--- Records to process Enclosed Below ---
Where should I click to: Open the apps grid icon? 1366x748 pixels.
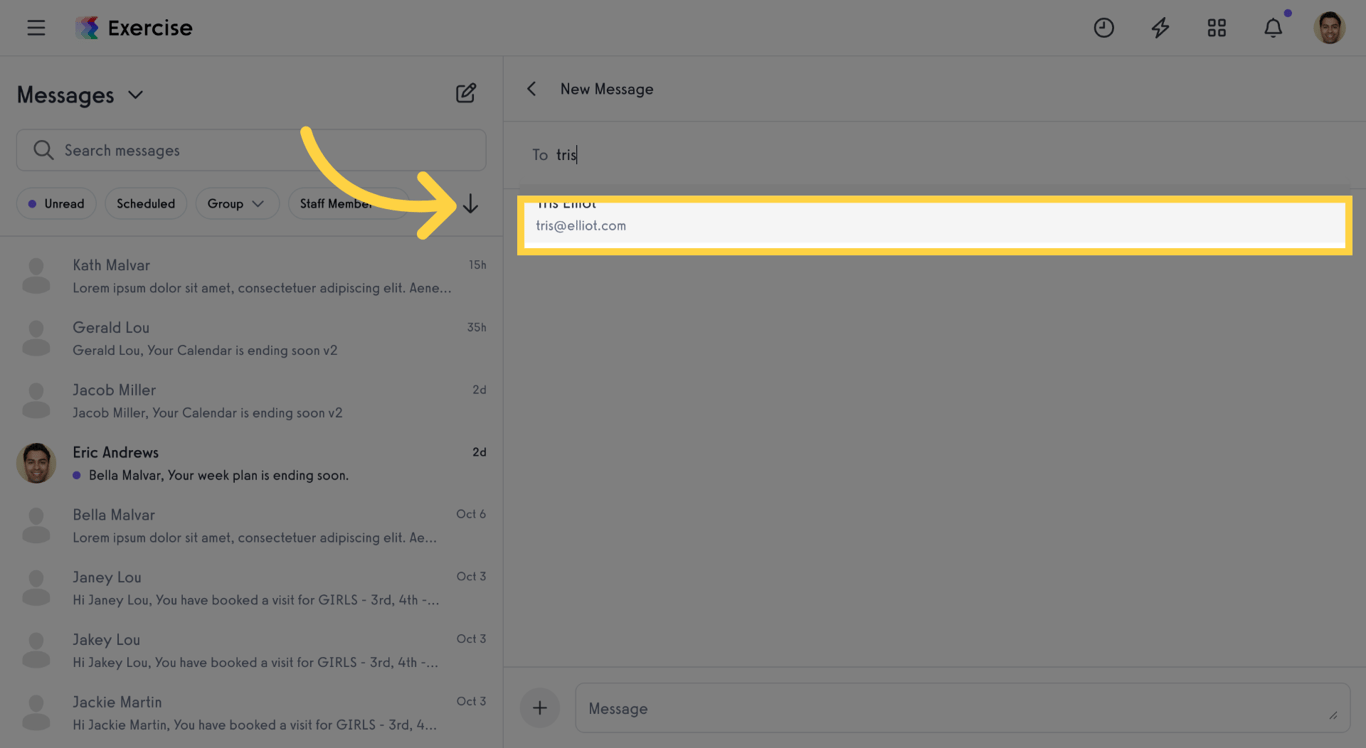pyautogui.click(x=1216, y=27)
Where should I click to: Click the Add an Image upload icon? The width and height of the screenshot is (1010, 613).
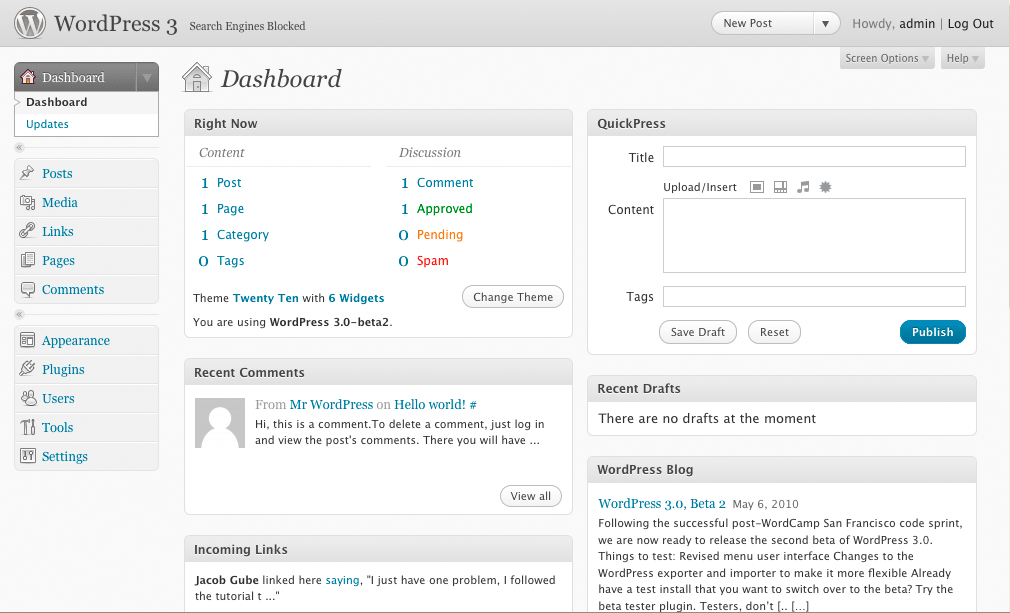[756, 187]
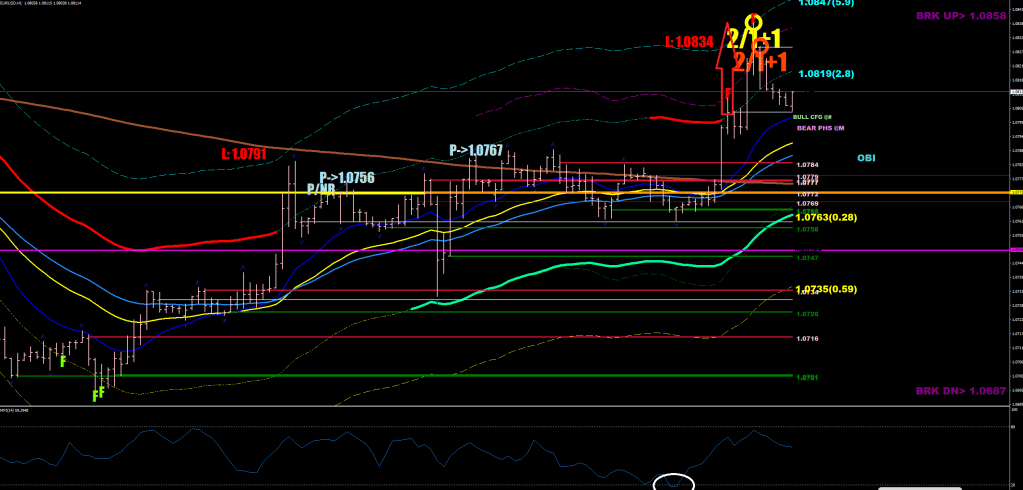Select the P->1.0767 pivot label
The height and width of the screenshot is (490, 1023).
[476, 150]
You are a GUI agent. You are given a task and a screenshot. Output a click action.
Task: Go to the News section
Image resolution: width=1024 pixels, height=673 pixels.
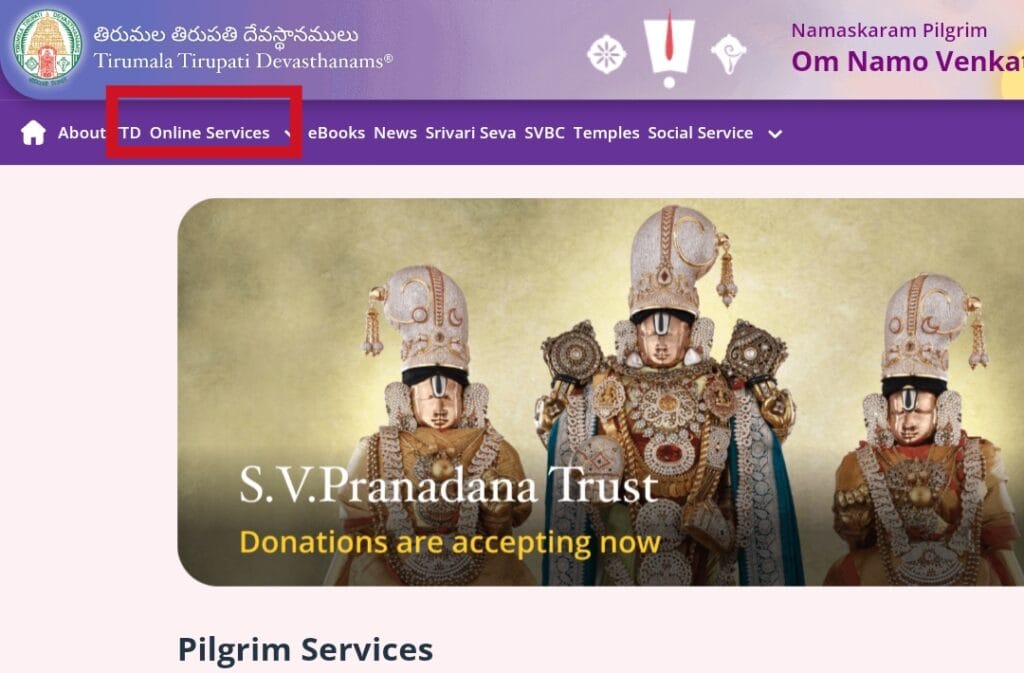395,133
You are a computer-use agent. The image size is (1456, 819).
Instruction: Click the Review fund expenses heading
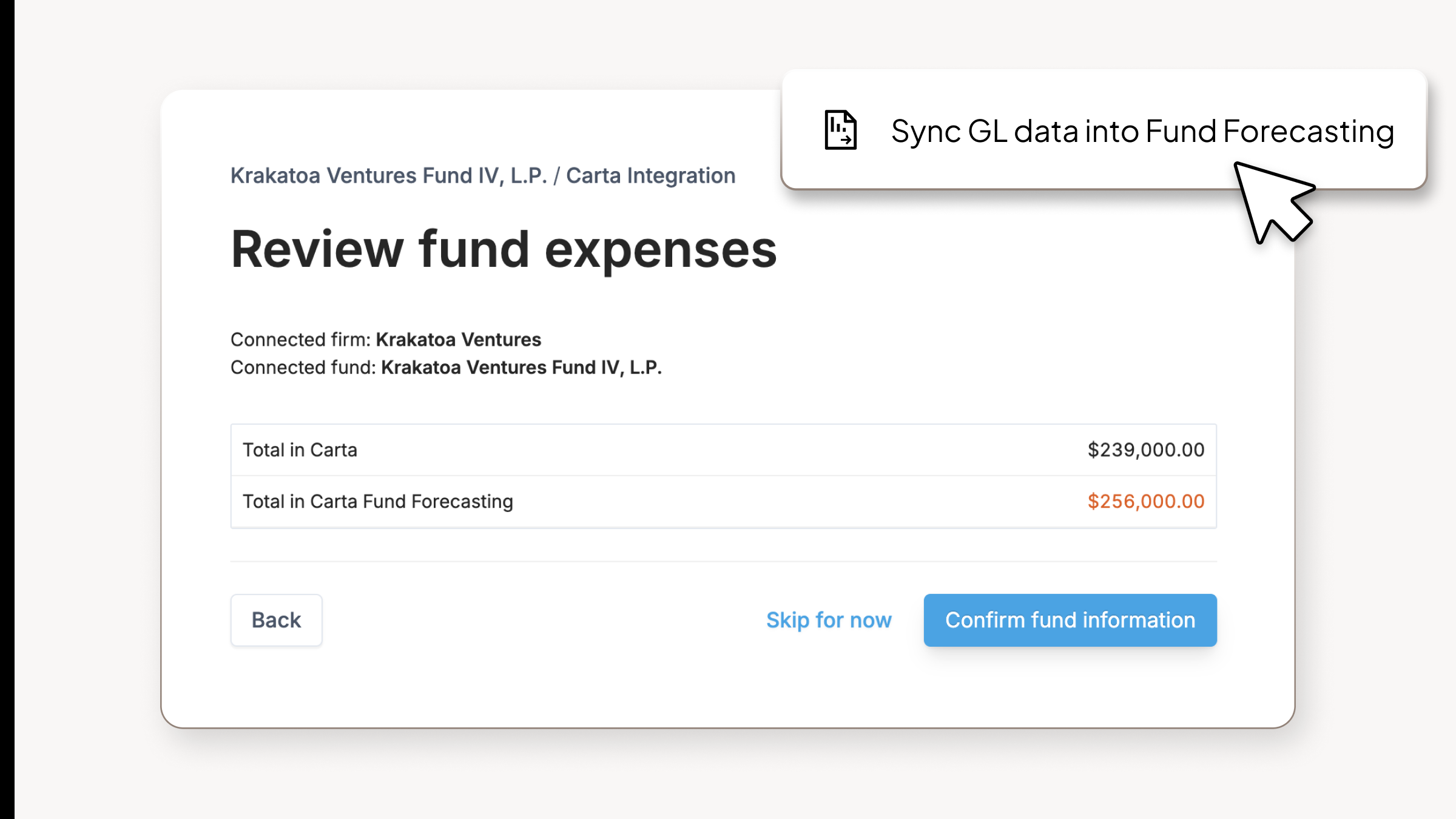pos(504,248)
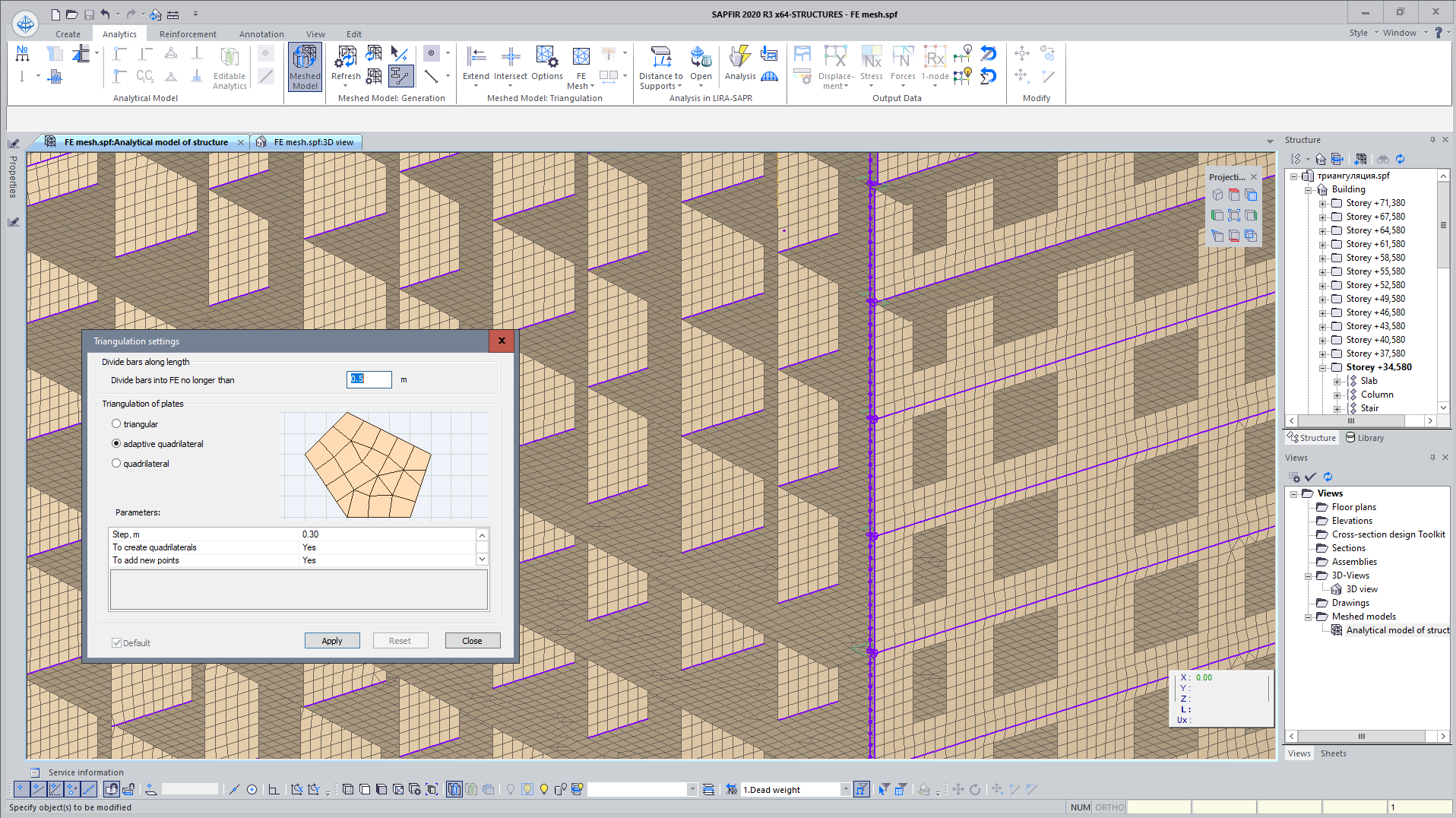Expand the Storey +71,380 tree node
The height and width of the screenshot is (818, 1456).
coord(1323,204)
--- End of Enclosed Records to process ---
### Instructions for the task:
A word-for-word copy of the records is needed, with no pictures carried over.

### Exercise solution:
Where should I click to: Open the apps grid icon? 1366x748 pixels.
pyautogui.click(x=1216, y=27)
Where should I click to: Click the Add an Image upload icon? The width and height of the screenshot is (1010, 613).
[756, 187]
Select the P->1.0767 pivot label
The height and width of the screenshot is (490, 1023).
[476, 150]
You are a GUI agent. You are given a task and a screenshot. Output a click action.
Task: Go to the News section
Image resolution: width=1024 pixels, height=673 pixels.
395,133
You are a computer-use agent. The image size is (1456, 819).
Instruction: Click the Review fund expenses heading
pos(504,248)
Expand the Storey +71,380 tree node
The height and width of the screenshot is (818, 1456).
coord(1323,204)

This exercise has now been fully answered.